I unrolled the pocketed cloth in which I kept my larger surgical tools; this was no job for an ordinary kitchen knife.

“What do you think about the intestines?” I asked. “Usable, do you think?”

She wrinkled her nose, considering. Jamie hadn’t been able to carry much beyond the carcass itself—and in fact had dragged that—but had thoughtfully salvaged twenty or thirty pounds of intestine. He’d roughly stripped the contents, but two days in a canvas pack hadn’t improved the condition of the uncleaned entrails, not savory to start with. I’d looked at them dubiously, but put them to soak overnight in a tub of salt water, on the off chance that the tissue hadn’t broken down too far to prevent their use as sausage casing.
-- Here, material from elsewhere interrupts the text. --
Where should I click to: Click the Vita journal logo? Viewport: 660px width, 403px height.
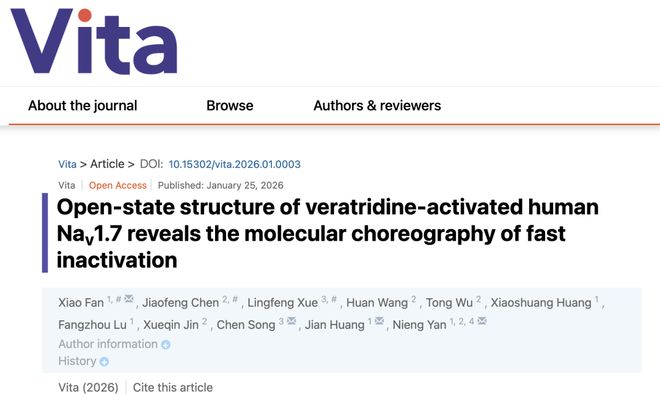94,41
“I don’t know, Mama,” Bree said reluctantly. “I think they’re pretty far gone. But we might save some of it.”

“If we can’t, we can’t.” I pulled out the largest of my amputation saws and checked the teeth. “We can make square sausage, after all.” Cased sausages were much easier to preserve; once properly smoked, they’d last indefinitely. Sausage patties were fine, but took more careful handling, and had to be packed into wooden casks or boxes in layers of lard for keeping … we hadn’t any casks, but—

“Lard!” I exclaimed, looking up. “Bloody hell—I’d forgotten all about that. We don’t have a big kettle, bar the kitchen cauldron, and we can’t use that.” Rendering lard took several days, and the kitchen cauldron supplied at least half our cooked food, to say nothing of hot water.

“Can we borrow one?” Bree glanced toward the door, where a flicker of movement showed. “Jem, is that you?”
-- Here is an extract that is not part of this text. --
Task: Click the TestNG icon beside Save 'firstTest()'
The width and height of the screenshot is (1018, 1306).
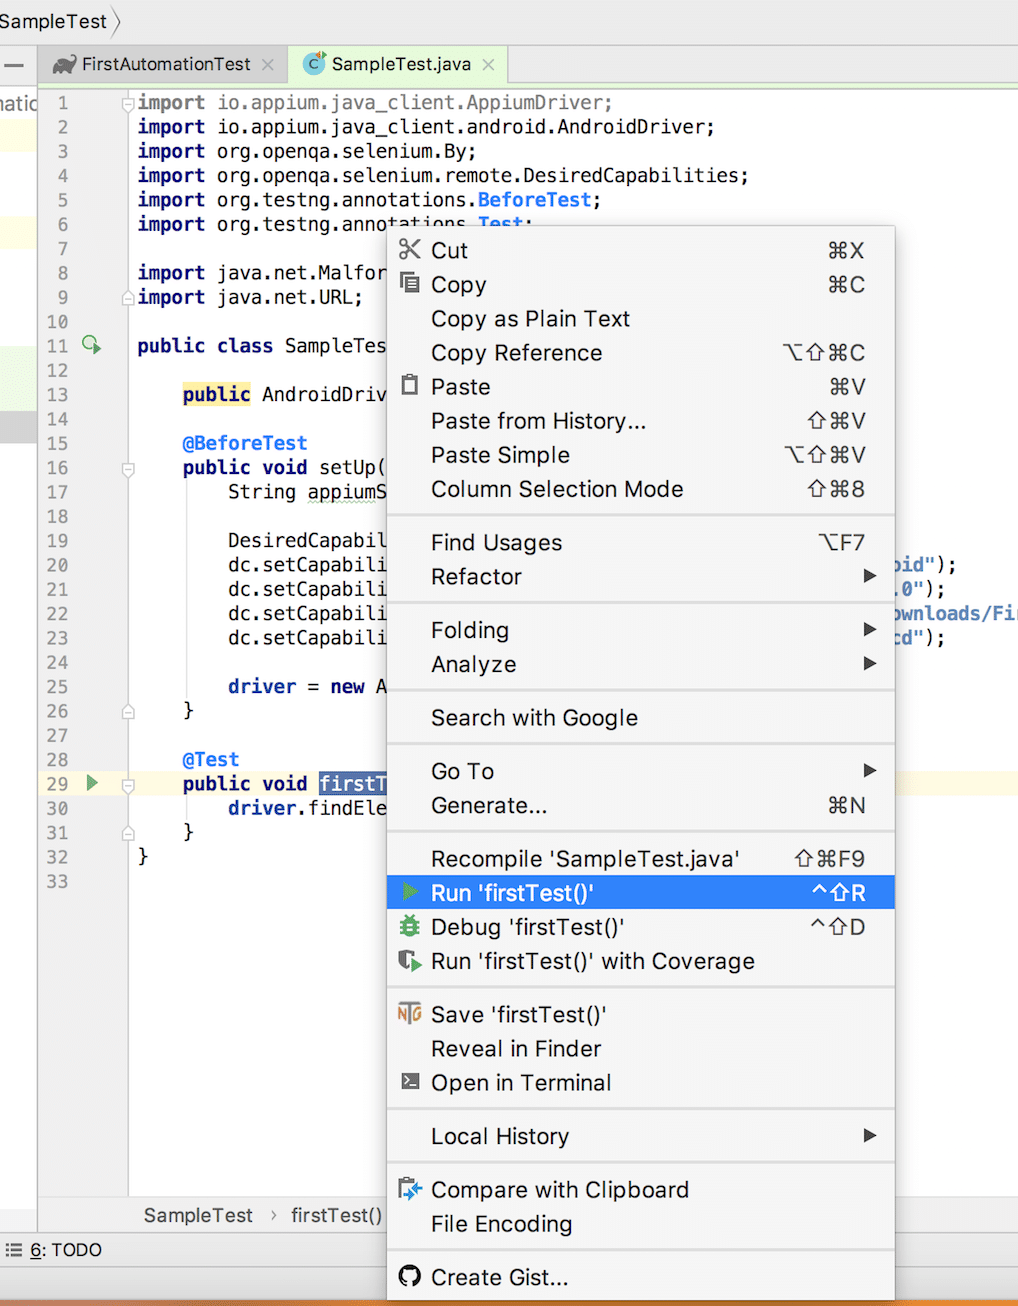Action: pyautogui.click(x=409, y=1013)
“No, it’s me, Auntie.” Germain stuck his head in, sniffing cautiously. “Mandy wanted to visit Rachel’s petit bonbon, and Grand-père said she could go if Jem or me would take her. We threw bones and he lost.”
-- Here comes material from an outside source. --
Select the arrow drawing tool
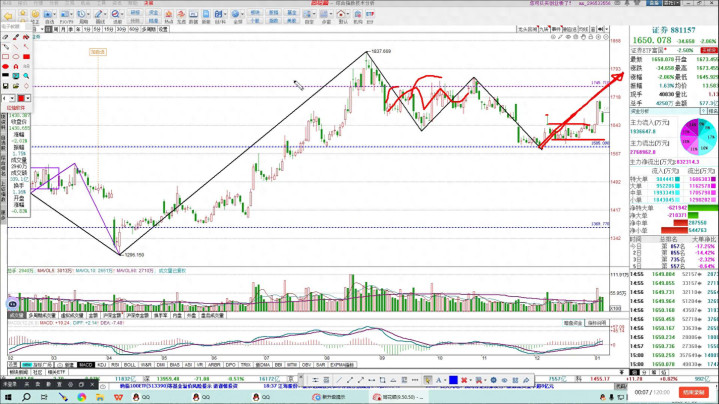 pos(26,47)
“Oh. Fine, then. Will you go up to the kitchen and fetch the bag of salt from Grannie’s surgery?”

“There isn’t any,” I said, grasping the pig by one ear and setting the saw in the crease of the neck. “There wasn’t much, and we used all but a handful soaking the intestines. We’ll need to borrow that, too.”

I dragged the saw through the first cut, and was pleased to find that while the fascia between skin and muscle had begun to give way—the skin slipped a little with rough handling—the underlying flesh was still firm.

“I tell you what, Bree,” I said, bearing down on the saw as I felt the teeth bite between the neck bones, “it’s going to take a bit of time before I’ve got this skinned and jointed. Why don’t you call round and see which lady might lend us her rendering kettle for a couple of days, and a half pound of salt to be going on with?”

“Right,” Bree said, seizing the opportunity with obvious relief. “What should I offer her? One of the hams?”

“Oh, no, Auntie,” said Germain, quite shocked. “That’s much too much for the lend of a kettle! And ye shouldna offer anyway,” he added, small fair brows drawing together in a frown. “Ye dinna bargain a favor. She’ll ken ye’ll give her what’s right.”